TRV01019101 is a G protein-biased agonist among a new class of MOPR ligands that include oliceridine, PZM21 and mitragynine pseudoindoxyl. Reported G protein-biased MOPR agonists do not share structural similarity with conventional opioids and promote more effective coupling to G protein signaling pathways (associated with analgesia) than to β-arrestin recruitment (associated with opioid-induced adverse events) compared with morphine. In preclinical models of acute pain and opioid-associated adverse events, G protein-biased MOPR ligands exhibit an increased therapeutic window (compared with morphine) between analgesia and opioid-induced respiratory depression and reduced gastrointestinal function (DeWire et al., 2013; Manglik et al., 2016; Varadi et al., 2016).
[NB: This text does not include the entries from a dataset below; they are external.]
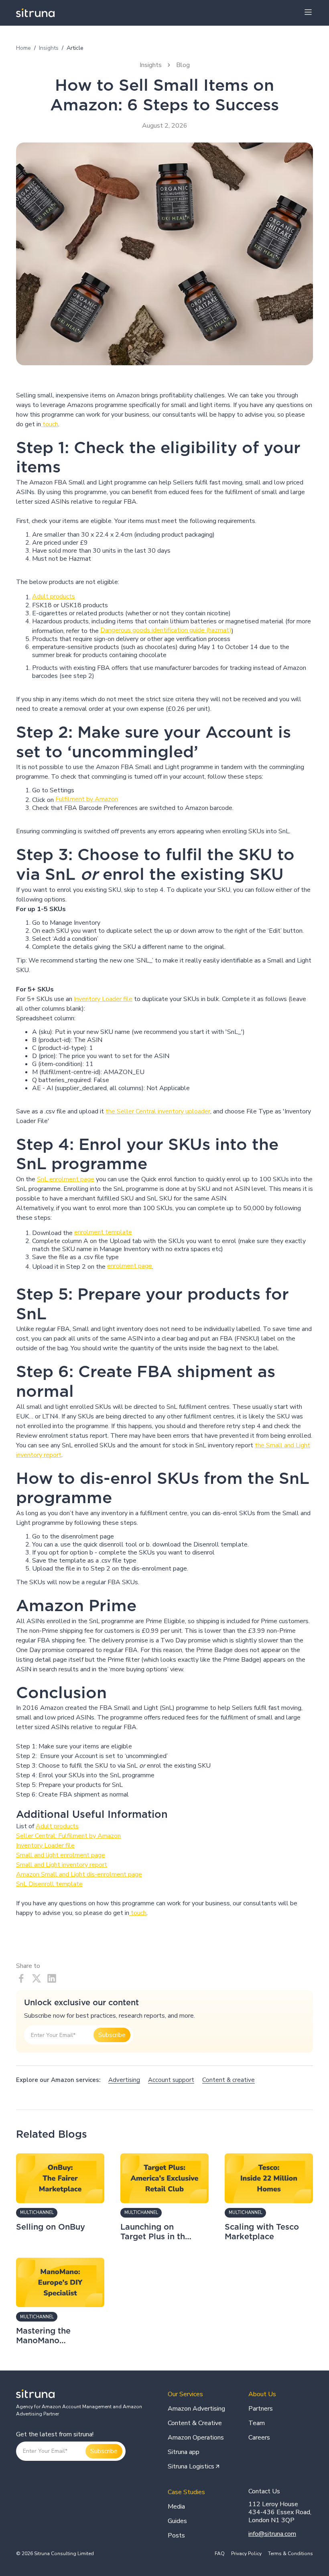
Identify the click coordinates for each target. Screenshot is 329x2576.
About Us (262, 2394)
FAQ (220, 2553)
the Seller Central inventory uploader (158, 1111)
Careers (259, 2437)
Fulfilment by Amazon (86, 799)
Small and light (38, 1855)
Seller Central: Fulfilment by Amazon (68, 1835)
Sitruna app (183, 2452)
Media (176, 2506)
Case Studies (186, 2492)
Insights (49, 48)
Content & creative (228, 2080)
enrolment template (103, 1232)
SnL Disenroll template (49, 1884)
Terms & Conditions (290, 2553)
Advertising (124, 2080)
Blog (183, 65)
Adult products (53, 596)
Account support (171, 2080)
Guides (177, 2521)
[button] (308, 13)
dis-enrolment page (114, 1874)
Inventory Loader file (103, 999)
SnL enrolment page (65, 1179)
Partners (260, 2408)
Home (23, 48)
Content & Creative (195, 2423)
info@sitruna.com (272, 2533)
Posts (176, 2535)
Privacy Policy (246, 2553)
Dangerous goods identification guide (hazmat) (166, 630)
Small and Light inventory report (61, 1864)
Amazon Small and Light (51, 1874)
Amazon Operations (196, 2437)
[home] (35, 13)
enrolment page (129, 1266)
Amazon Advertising (196, 2408)
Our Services (185, 2394)
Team (256, 2423)
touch (49, 424)
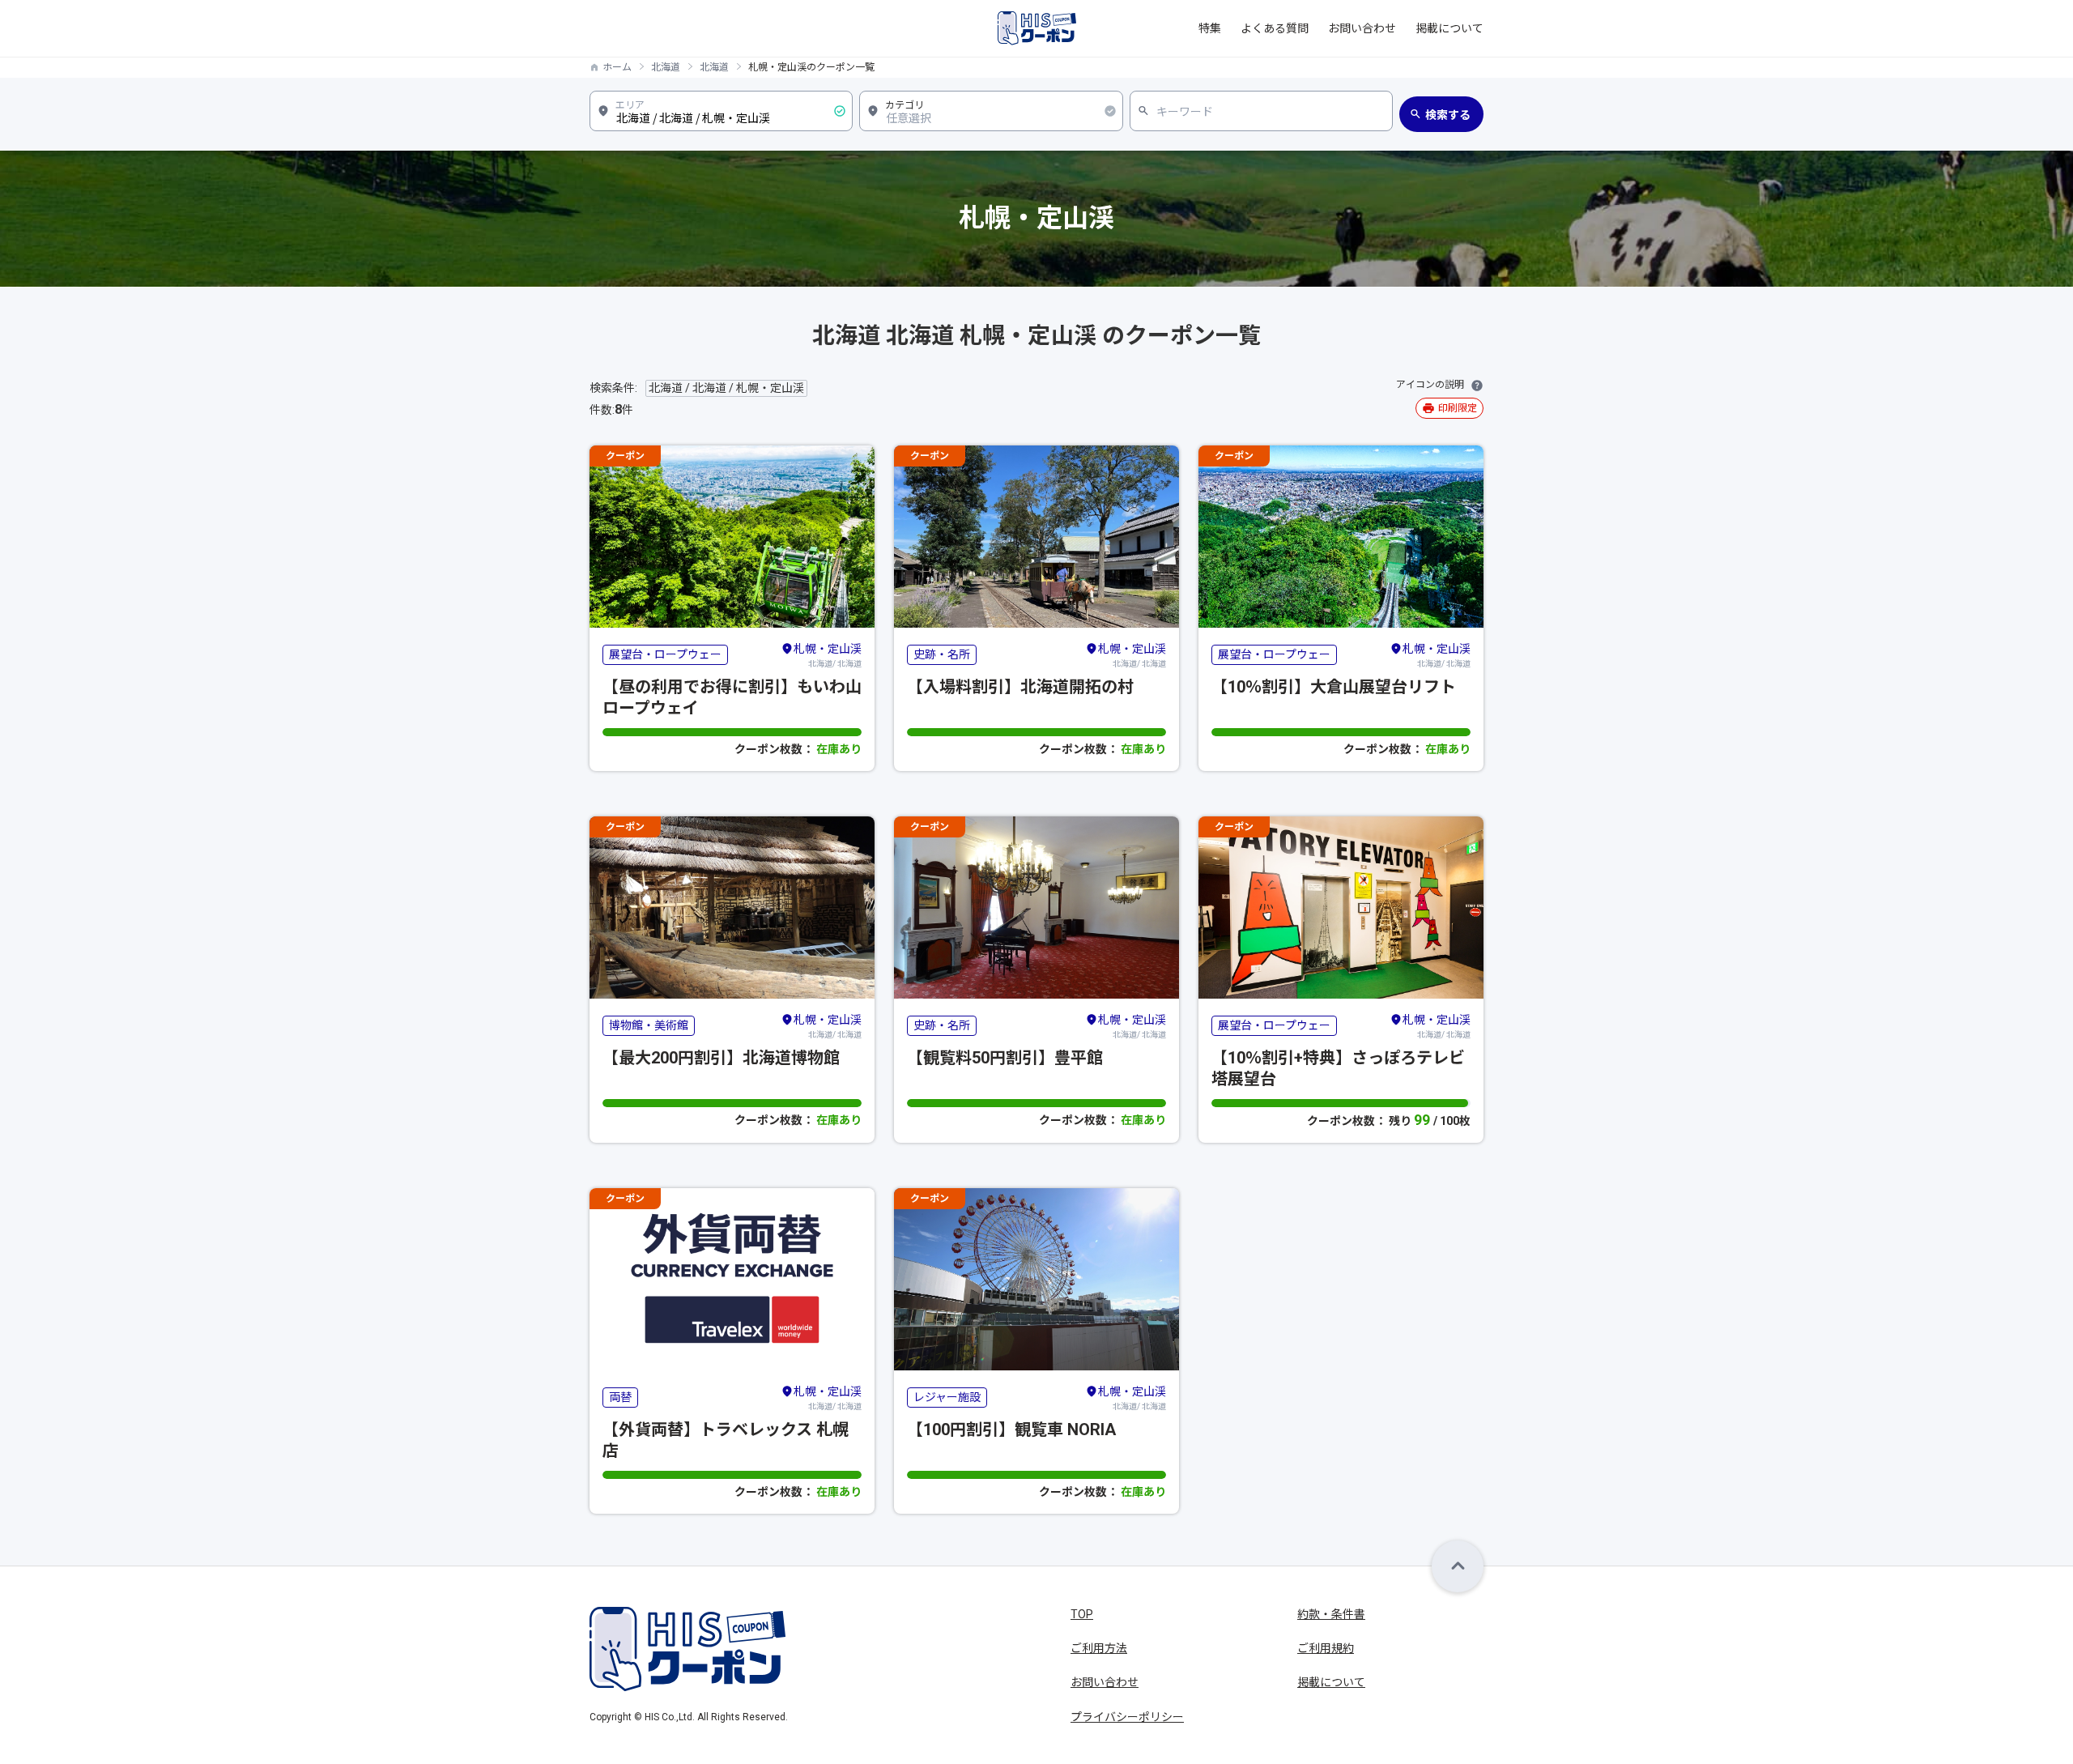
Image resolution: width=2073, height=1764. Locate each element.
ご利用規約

Although opioid-induced respiratory depression and constipation were improved for each biased ligand compared with morphine, observed effects on tolerance and abuse liability have not been consistent among this new class of MOPR modulators. These observations may be attributed to additional pharmacological target engagement independent of MOPR activity (DeWire et al., 2013; Manglik et al., 2016; Varadi et al., 2016). To date, only oliceridine has been evaluated in humans; multiple randomized controlled trials have suggested that oliceridine may have a wider therapeutic window than morphine (Soergel et al., 2014; Siuda et al., 2017). Like oliceridine, TRV0109101 is a G protein-biased, MOPR-selective agonist that demonstrates differentiation from morphine on measures of gastrointestinal function while promoting analgesia across multiple models of acute pain. Because of a pharmacodynamic and pharmacokinetic profile similar to oliceridine, we believe that TRV0109101 can serve as a representative pharmacophore for comparable compounds currently in clinical development to further assess the differentiation of a G protein-biased MOPR agonist compared with conventional opioids.
Because morphine, fentanyl, and oxycodone were unable to promote OIMA in βarr1−/− and βarr2−/− mice, β-arrestins may play a fundamental role in the development of OIH and corroborate that the use of a G protein-biased MOPR agonist could avoid the development of OIH. In stark contrast to conventional opioids, TRV0109101 did not induce significant OIMA at any point during the observed time course, even when administered at supratherapeutic doses. TRV0109101 also demonstrated the ability to rapidly rescue morphine and fentanyl-induced mechanical allodynia. TRV0109101-promoted reversal of OIMA was observed after the first administered dose and accomplished sustained, full reversal throughout the dosing paradigm. Interestingly, chronic administration of TRV0109101 and subsequent switching to fentanyl resulted in the induction of mechanical allodynia. These data suggest that agonist-promoted β-arrestin recruitment appears to play a prominent role in not only the development of OIH, but also the maintenance of the condition. Thus, as a G protein-biased agonist, TRV0109101 fundamentally avoids the contributions of β-arrestins in these processes at the receptor level to promote robust MOPR-mediated analgesia with reduced OIH liability.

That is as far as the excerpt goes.